En 1931, il obtient un brevet de pilote d'avion, grâce à son instructeur et ami, Claude de Cambronne. Les deux années suivantes, il est employé aux Établissements E.H. Victor mais rapidement, son désir d'aller explorer les îles polynésiennes l'en détourne. Arrivé à Paris en septembre 1933, il obtiendra bientôt le diplôme de l'Institut d'ethnographie du Trocadéro de Paris.

Premières expéditions au Groenland (1934-1939)

En 1934, à la suite d'une rencontre décisive avec le célèbre et très médiatique commandant et explorateur polaire français Jean-Baptiste Charcot, il organise sa première expédition polaire grâce au Musée d'Ethnographie du Trocadéro de Paris et son directeur, Paul Rivet. Il embarque sur le Pourquoi-Pas ? du célèbre commandant et se fait débarquer avec trois compagnons, le médecin et anthropologue Robert Gessain, le géologue Michel Pérez et le cinéaste Fred Matter-Steveniers, sur la côte est du Groenland pour sa première expédition polaire chez les « Eskimos » de la localité d'Ammassalik. Au cours de cette première année passée avec les inuits, il apprend à parler couramment leur langue.

En 1935, à son retour en France, fort de son aura et de son sens de la communication exceptionnel, il acquiert une notoriété médiatique grâce à de nombreuses conférences et articles sur ses aventures, dans des revues diverses.

En 1936, il réalise l'exploit de traverser le Groenland en traîneaux à chiens, d'ouest en est, avec ses compagnons Robert Gessain, Michel Pérez et le Danois Eigil Knuth. Arrivé à l'est, il reste quatorze mois seul à Kangerlussuatsiaq au sein d'une famille Inuit « comme un Eskimo parmi les Eskimos ». Aventure durant laquelle il a une liaison avec Doumidia, une « ravissante » jeune inuit de dix-neuf ans (il en a vingt-neuf).

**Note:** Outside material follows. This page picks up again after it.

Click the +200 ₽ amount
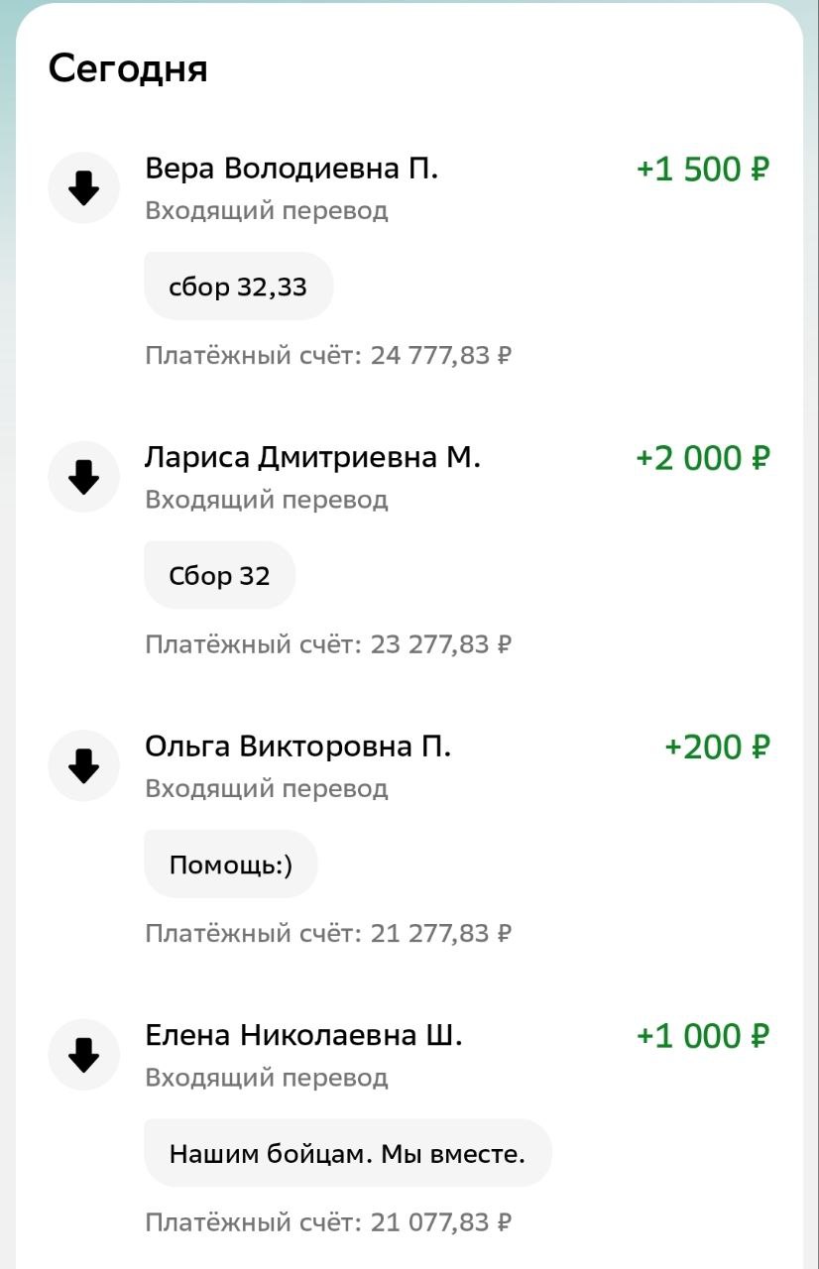The height and width of the screenshot is (1269, 819). 716,747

À son retour en France à bord du Quest de Gaston Micard, il rencontre un nouveau grand succès médiatique et scientifique grâce à ses nombreuses conférences et articles de presse et de revue diverses et publie pour le Musée de l'Homme les résultats de son étude ethnologique et ses nombreuses notes et dessins sur la culture traditionnelle groenlandaise entièrement organisée autour du phoque.

En 1938, avec Michel Perez et le lieutenant Jacques Flotard (armée des Alpes, futur chef de corps de l’Ecole Militaire de Haute Montagne ), il effectue un raid transalpin Nice / Chamonix en traîneaux à chiens pour démontrer, avec succès, que les techniques polaires peuvent pallier les problèmes de transport d'hommes et de matériel en cas d'hiver rigoureux.

En 1939, il réalise une étude ethnologique en Laponie norvégienne, finlandaise, suédoise avec ses amis les docteurs Michel Latarjet et Raymond Latarjet.

Pilote de l'US Air Force (1941-1946)

Paul-Émile Victor, lors de la déclaration de la Seconde Guerre mondiale, est mobilisé dans la marine française basée à Stockholm en Suède. Il est à la fois officier de renseignement et officier de liaison avec la Finlande alliée jusqu'à l'armistice de 1940. Il quitte la France à l'automne 1940 et séjourne au Maroc puis en Martinique dans le cadre de missions ethnologiques, et arrive aux États-Unis en juillet 1941.